Thursday 2 June 2011

Imaginary Baddies



Why cant we all just get along?
Because we can’t. Now that we’ve established that basic principle, can we move on?
I don’t even know if its physically possible for me to get along with you. I think it might actually be a medical condition. Or genetics. And I want it on record that I have tried. I mean, I knew it wasn’t going to work, but at least I gave it a go. 
I’m sure if I googled hard enough I could find some science to back this up, maybe it’s a survival thing...in life and work, we naturally congregate into groups and are distrustful of anything “other” or “different” as a way of protecting the group. Maybe we project onto others the things we dare not confront about ourselves. Maybe it’s a self esteem issue. 
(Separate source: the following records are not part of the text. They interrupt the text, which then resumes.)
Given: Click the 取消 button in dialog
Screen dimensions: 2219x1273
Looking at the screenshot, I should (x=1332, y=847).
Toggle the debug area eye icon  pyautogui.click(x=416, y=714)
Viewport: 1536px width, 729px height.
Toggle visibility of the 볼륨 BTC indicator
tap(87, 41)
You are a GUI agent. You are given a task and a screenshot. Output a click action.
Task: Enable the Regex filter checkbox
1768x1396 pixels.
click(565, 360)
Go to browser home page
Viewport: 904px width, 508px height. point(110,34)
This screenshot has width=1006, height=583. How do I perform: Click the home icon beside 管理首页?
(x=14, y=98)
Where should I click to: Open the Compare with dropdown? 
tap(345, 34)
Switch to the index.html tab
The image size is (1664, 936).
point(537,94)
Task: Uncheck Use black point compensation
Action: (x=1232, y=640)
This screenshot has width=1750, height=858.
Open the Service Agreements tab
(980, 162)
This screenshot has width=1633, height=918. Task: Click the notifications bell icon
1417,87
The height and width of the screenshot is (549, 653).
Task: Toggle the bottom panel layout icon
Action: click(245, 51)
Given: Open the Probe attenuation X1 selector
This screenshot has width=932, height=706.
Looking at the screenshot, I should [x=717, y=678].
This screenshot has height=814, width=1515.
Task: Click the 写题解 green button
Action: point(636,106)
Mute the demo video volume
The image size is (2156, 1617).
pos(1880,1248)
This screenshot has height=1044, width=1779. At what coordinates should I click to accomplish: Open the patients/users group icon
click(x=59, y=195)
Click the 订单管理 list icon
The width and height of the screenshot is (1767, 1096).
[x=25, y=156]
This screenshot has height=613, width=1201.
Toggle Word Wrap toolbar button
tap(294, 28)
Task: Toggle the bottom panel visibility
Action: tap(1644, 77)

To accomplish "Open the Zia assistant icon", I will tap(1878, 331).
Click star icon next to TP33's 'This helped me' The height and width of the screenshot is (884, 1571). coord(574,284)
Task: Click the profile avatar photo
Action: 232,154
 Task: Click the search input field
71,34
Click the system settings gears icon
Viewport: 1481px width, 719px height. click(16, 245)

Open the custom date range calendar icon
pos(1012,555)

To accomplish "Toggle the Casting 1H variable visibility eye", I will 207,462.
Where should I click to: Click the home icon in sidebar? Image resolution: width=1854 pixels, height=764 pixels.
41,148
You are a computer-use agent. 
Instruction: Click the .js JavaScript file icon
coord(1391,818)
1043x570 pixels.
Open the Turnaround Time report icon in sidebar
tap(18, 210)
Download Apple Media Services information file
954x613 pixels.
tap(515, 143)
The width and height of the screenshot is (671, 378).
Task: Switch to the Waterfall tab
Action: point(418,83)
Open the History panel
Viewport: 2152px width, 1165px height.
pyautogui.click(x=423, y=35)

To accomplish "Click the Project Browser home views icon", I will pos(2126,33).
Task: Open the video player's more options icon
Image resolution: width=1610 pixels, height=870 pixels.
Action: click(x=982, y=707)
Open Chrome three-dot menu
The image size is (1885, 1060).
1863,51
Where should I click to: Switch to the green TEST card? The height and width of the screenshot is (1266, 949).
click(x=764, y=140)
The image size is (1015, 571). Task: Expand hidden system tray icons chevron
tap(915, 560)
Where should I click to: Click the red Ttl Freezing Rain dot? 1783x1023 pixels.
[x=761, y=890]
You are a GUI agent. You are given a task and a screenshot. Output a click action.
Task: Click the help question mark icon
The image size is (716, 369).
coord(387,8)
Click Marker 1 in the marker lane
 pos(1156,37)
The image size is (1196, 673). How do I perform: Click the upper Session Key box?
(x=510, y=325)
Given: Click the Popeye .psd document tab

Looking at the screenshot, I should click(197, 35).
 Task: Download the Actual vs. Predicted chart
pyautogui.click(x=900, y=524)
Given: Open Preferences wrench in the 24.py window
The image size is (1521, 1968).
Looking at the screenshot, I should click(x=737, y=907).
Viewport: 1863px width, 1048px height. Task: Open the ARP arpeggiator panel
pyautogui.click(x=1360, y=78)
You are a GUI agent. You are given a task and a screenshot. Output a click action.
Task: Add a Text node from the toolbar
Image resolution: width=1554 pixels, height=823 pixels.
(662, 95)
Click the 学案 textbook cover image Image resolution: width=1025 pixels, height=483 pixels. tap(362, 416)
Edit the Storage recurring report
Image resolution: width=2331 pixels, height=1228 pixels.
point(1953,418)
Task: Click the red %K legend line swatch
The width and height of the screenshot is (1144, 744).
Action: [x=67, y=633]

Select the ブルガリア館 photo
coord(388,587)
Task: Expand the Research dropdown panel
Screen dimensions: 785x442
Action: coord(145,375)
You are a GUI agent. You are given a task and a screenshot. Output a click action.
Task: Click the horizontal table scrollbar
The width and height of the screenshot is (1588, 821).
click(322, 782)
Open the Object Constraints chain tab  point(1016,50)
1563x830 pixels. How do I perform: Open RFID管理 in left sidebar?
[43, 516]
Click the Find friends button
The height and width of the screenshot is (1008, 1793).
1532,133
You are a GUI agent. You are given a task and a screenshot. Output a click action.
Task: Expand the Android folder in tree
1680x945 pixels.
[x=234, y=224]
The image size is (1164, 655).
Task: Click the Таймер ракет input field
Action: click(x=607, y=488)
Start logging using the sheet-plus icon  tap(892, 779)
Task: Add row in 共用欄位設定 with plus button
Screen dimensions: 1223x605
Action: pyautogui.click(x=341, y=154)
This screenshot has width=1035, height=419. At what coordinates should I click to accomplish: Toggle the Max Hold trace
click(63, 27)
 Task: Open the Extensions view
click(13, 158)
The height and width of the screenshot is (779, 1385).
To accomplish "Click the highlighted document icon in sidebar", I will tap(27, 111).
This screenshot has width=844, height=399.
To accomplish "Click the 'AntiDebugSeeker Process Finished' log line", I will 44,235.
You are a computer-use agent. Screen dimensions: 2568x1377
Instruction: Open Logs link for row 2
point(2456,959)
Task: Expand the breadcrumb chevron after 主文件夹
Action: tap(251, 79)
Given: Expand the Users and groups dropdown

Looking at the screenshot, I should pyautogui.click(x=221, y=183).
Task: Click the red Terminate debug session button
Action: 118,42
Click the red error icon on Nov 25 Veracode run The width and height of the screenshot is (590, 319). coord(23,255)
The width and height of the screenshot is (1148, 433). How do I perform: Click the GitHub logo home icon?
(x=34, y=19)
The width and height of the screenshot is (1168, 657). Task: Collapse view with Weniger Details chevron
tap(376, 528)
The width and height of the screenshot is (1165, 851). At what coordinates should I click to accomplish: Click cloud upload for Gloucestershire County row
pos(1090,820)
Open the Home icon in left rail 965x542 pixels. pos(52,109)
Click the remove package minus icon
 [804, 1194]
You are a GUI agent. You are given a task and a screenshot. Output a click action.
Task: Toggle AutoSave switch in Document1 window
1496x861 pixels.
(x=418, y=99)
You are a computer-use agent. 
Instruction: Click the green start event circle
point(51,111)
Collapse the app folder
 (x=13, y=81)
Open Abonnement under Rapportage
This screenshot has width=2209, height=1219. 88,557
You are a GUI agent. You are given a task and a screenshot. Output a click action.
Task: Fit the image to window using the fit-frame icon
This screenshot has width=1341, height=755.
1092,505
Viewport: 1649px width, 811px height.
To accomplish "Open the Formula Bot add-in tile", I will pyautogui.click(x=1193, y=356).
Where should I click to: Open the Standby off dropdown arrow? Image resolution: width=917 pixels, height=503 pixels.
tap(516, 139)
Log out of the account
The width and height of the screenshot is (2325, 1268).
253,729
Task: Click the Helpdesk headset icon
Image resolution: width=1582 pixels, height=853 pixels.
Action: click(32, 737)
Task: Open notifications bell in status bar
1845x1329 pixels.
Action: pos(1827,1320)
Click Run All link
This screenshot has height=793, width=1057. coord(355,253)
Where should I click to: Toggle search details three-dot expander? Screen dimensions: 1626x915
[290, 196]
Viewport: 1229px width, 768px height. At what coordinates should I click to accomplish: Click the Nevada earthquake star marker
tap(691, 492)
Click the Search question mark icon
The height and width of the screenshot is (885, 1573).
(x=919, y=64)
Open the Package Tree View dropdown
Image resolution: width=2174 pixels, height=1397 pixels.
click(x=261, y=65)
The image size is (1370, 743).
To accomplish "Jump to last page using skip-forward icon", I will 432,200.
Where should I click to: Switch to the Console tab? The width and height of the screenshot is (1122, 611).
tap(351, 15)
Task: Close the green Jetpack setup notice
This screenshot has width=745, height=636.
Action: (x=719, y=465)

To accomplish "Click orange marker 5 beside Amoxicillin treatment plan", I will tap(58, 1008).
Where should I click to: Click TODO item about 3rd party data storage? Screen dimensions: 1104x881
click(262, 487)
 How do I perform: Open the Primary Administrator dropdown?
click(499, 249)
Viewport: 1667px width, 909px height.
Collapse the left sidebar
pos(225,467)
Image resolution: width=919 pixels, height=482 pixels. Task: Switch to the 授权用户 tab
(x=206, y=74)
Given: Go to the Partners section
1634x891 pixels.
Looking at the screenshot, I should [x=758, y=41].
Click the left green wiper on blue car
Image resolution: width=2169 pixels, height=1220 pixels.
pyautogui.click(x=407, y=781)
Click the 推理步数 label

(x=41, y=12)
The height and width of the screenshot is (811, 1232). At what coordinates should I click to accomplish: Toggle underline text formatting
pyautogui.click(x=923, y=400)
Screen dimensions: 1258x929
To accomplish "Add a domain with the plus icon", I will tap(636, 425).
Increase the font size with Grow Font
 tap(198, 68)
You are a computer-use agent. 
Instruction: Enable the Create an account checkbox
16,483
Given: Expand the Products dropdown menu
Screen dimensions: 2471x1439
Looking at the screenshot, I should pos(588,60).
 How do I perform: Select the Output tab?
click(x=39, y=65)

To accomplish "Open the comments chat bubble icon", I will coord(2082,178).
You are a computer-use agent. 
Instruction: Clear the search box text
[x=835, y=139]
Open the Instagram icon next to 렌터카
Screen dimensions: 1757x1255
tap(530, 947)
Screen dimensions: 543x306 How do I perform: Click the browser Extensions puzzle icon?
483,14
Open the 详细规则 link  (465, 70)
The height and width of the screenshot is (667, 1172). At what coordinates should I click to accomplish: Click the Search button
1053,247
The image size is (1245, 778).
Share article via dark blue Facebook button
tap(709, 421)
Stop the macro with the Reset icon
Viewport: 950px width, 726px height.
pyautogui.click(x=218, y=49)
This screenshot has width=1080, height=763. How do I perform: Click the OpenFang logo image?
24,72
Or maybe...some people are just arseholes. 
Actually...actually that’s it isn’t it? 
Some people are just arseholes. Like you.You are an arsehole.
Blimey...that’s...that’s really liberating. I understand you a whole lot better now. I don’t like you any better, but now at least you have a context. 
All this time, all this energy I’ve wasted getting annoyed with you, all that waking up in the middle of the night grinding my teeth or weeping at lunchbreaks, that’s behind me now. What would be the point?
No more writing lists of cutting remarks or drafting and redrafting emails to get just the right tone of unpleasantness. No more practicing arguments while I’m on my own in the car, or drawing little pictures of you trapped under heavy things, arms outstretched for the help I will never give you. No more sticking pins in the only half serious voodoo doll I have of you, and laughing as I imagine the mild discomfort it may be causing. I mean, I’ll probably still imagine you falling down manholes or injuring yourself on poorly maintained gym equipment, but now that will be just for fun rather than out of anger. 
Come back and talk to me when you have something to say, you ignorant irrelevant skinsack. Until then, just keep the whining self aggrandizing platitudes howling round the cavernous hollow of your empty soul you self serving liar.
Yep. Thats definetly what I should’ve said.